Mais les similitudes avec les oeuvres de Zweig ne s'arrêtent pas à la simple structure de la narration, tout le cadre et les sujets en semblent inspirés. Un pays oriental au nom de Vodka "du bison", des problèmes avec les nazis (les fameux ZZ) et deux protagonistes extravagants, de bon coeur et pourtant pas tout à fait gentleman. Et une heure trente de folies visuelles, de couleur éclatantes, d'aventures complètement dingues, de séquences qui repoussent les limites de la cohérence visuelle et d'acteurs géniaux. Parmi lesquels brille surtout le jeune Tony Revolori, qui fait pourtant figure d'inconnu du bataillon. Sa fausse naïveté, sa malice et sa fraicheur apportent beaucoup au film et son duo avec Ralph Fiennes est délicieux. Parce que ce dernier sera toujours partagé entre sa condescendance logique au vu de son "rang" et son envie de protéger ce jeune "Lobby Boy" un peu gauche.
Et en fait ça faisait longtemps que je n'avais pas vu une aventure aussi drôle et variée à l'écran, et deux jours après l'avoir visionnée, je garde en mémoire tous ces moments absurdes : la fuite en ski en stop-motion, la bagarre improvisée lors de la lecture du Testament, la fuite de la prison, la grande fusillade au sein de l’hôtel ou encore la série de coups de téléphone par delà le globe. Tout cela n'avait aucun sens et aurait juré dans un film "conventionnel", tant ces scènes sont montées bizarrement et ne sont pas réalistes. Mais le tout donne au film une douceur et un côté sucré, pourtant contrebalancé par l'intrigue presque hitchcockienne avec ses meurtres salaces en pagaille et cette menace constante que représente Willem Dafoe.

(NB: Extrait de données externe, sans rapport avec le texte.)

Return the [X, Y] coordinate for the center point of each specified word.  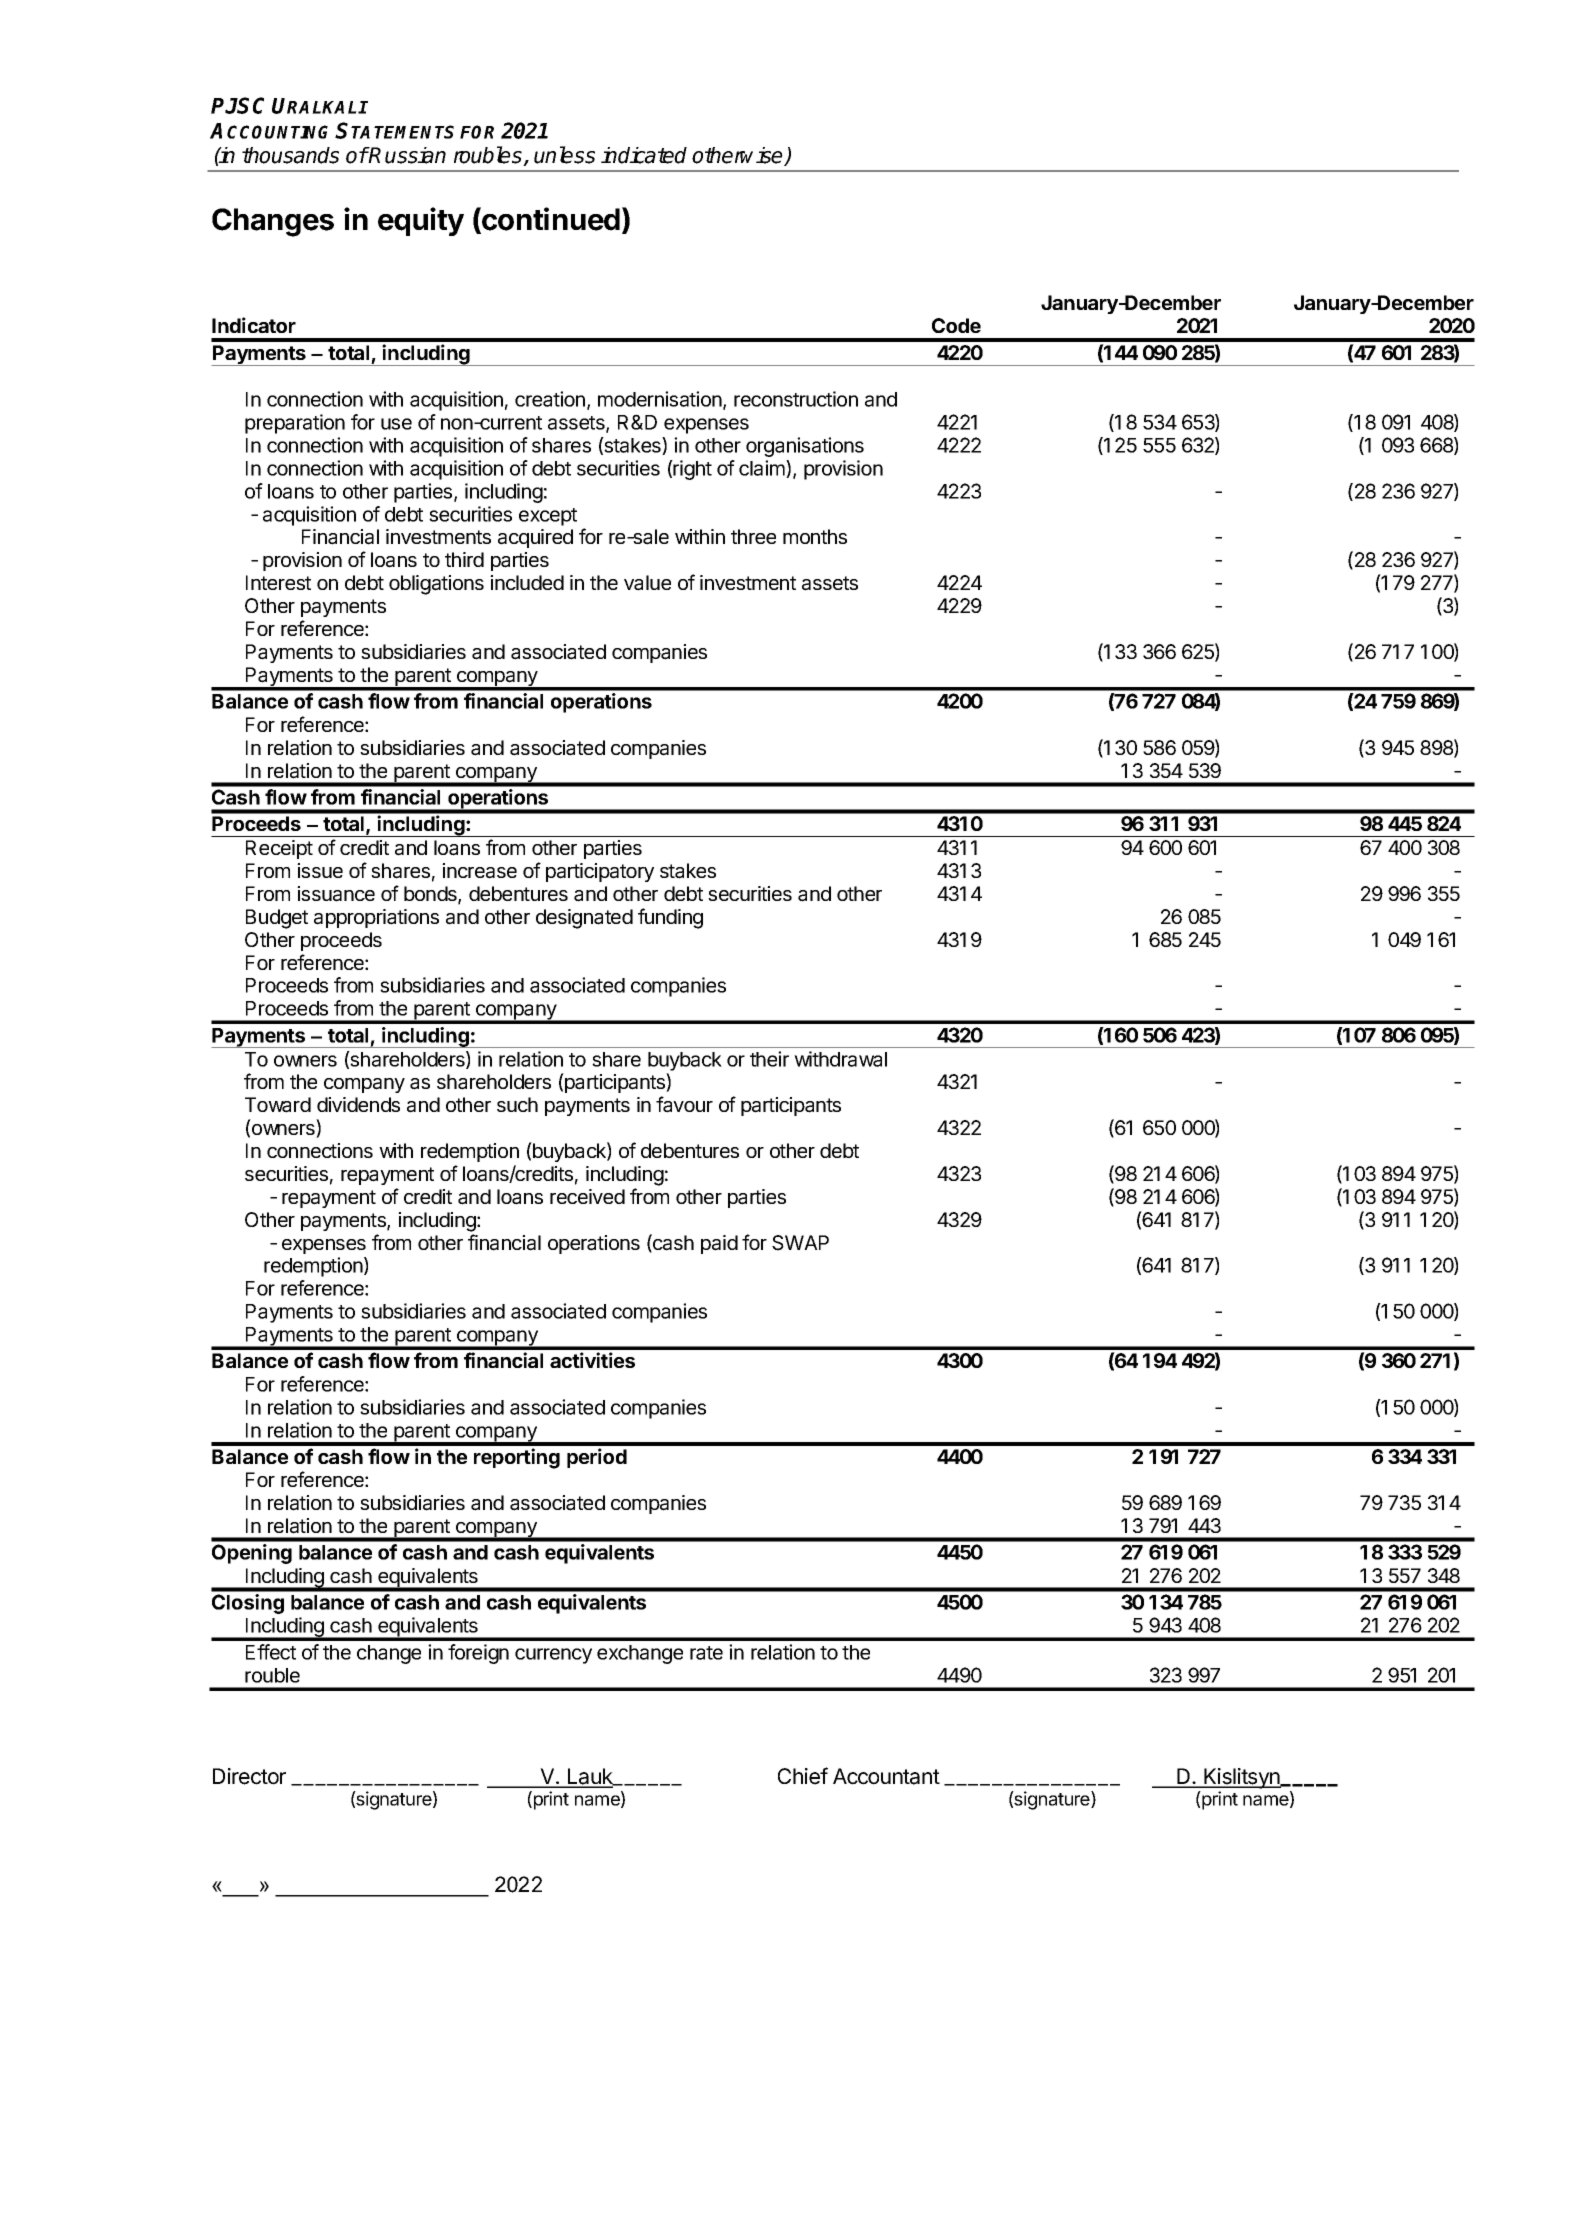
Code [956, 325]
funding [670, 918]
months [815, 536]
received [587, 1196]
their [769, 1059]
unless [564, 155]
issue [320, 870]
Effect [271, 1652]
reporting [517, 1458]
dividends [358, 1104]
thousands [290, 155]
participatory [600, 872]
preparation [295, 424]
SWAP [800, 1243]
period [597, 1458]
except [548, 517]
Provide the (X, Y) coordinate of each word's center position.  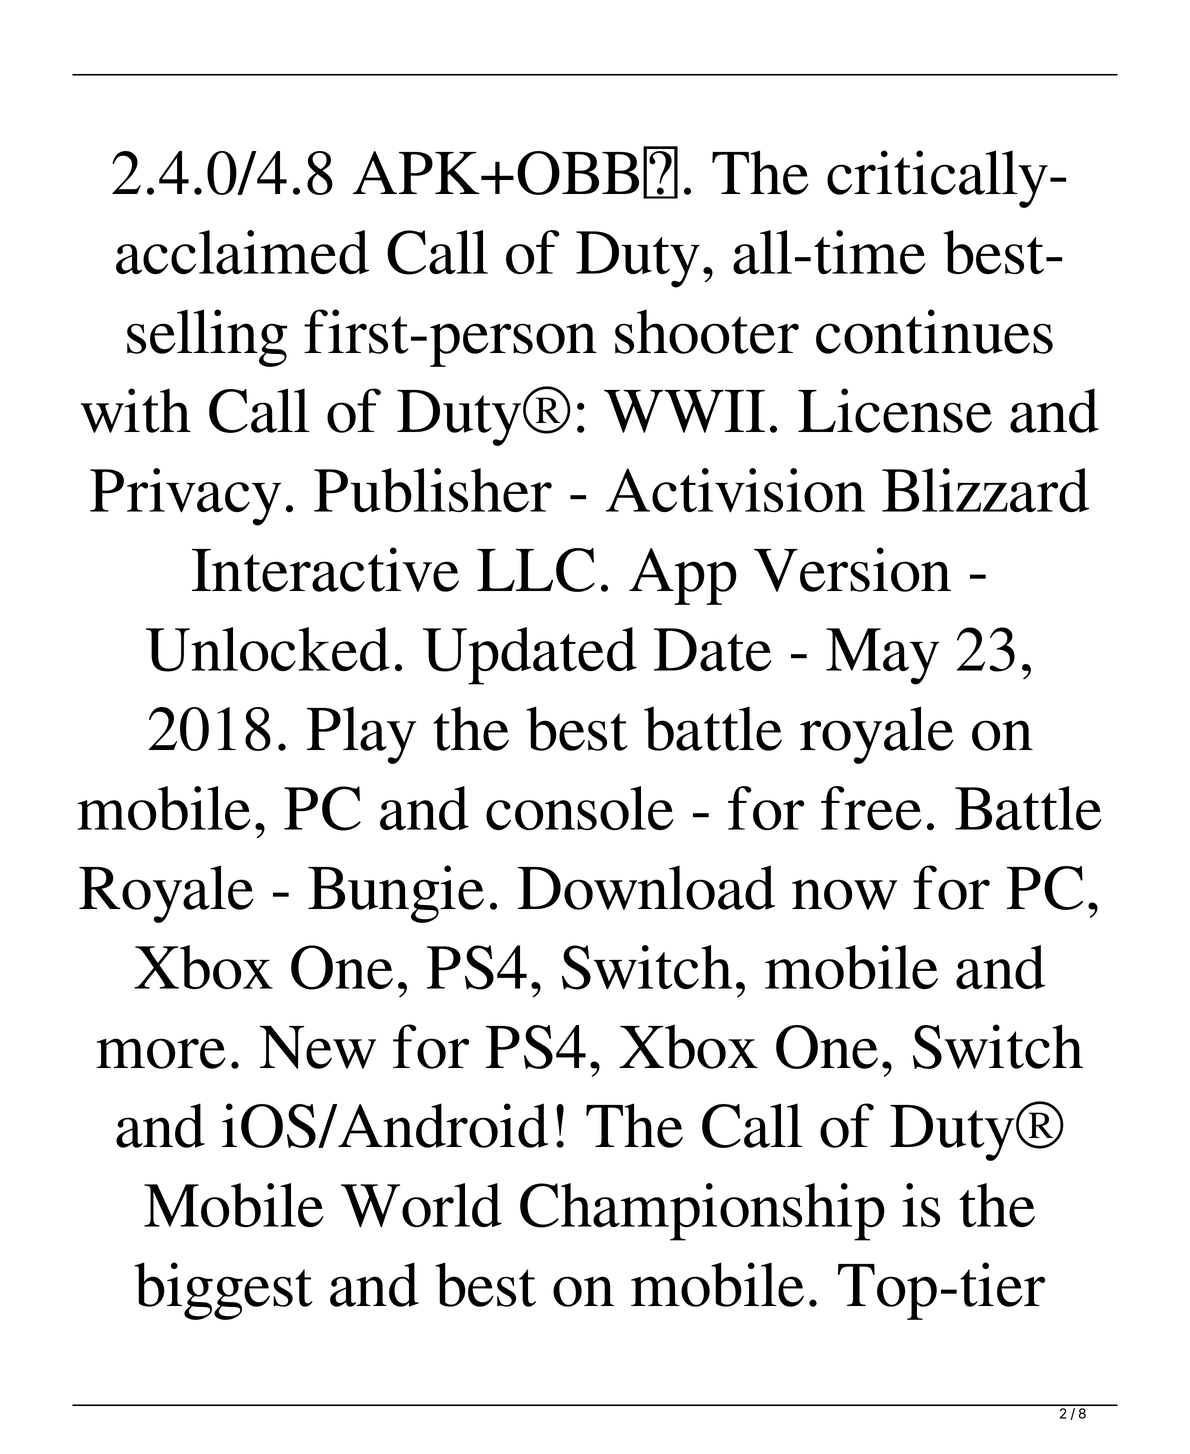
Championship (702, 1212)
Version (852, 569)
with (136, 410)
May (882, 656)
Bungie (396, 894)
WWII (684, 411)
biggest (223, 1291)
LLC (536, 570)
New (318, 1047)
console (580, 808)
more (161, 1053)
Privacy (185, 497)
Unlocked (268, 649)
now (844, 894)
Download (646, 887)
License (895, 410)
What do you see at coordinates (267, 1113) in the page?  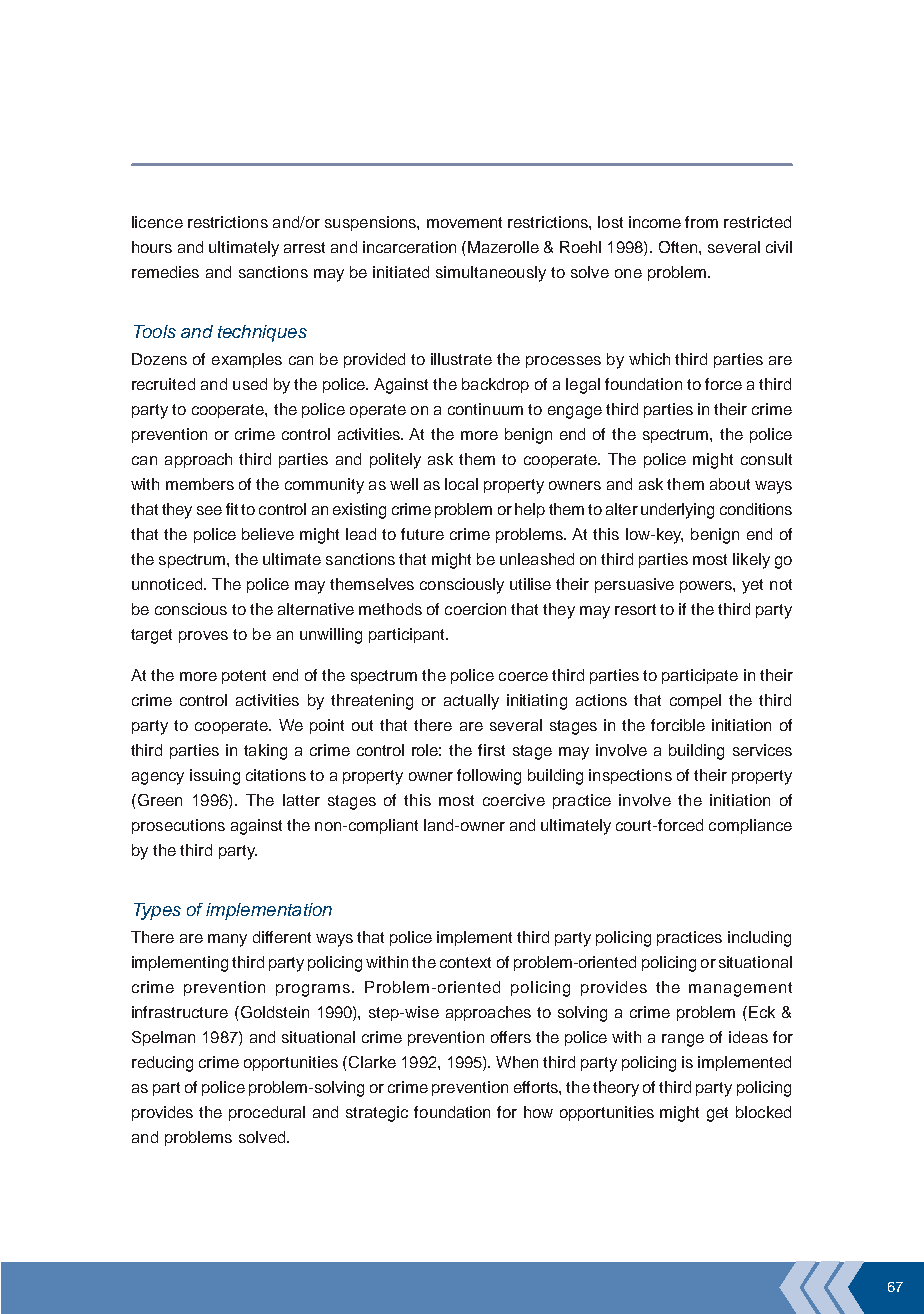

Alors que je m'attendais à un film au sein d'un hôtel avec la vie de divers protagonistes et quelques éléments mignons, le film me prit totalement à contre-pied avec son aventure farfelue, bien rythmée, folle et aussi réussie visuellement que musicalement, et Wes Anderson a prouvé qu'il était encore capable de surprendre, tout en gardant certains ingrédients qui ont fait la clef de son succès. Et en plus ça motive à lire d'autres livres de Stefan Zweig.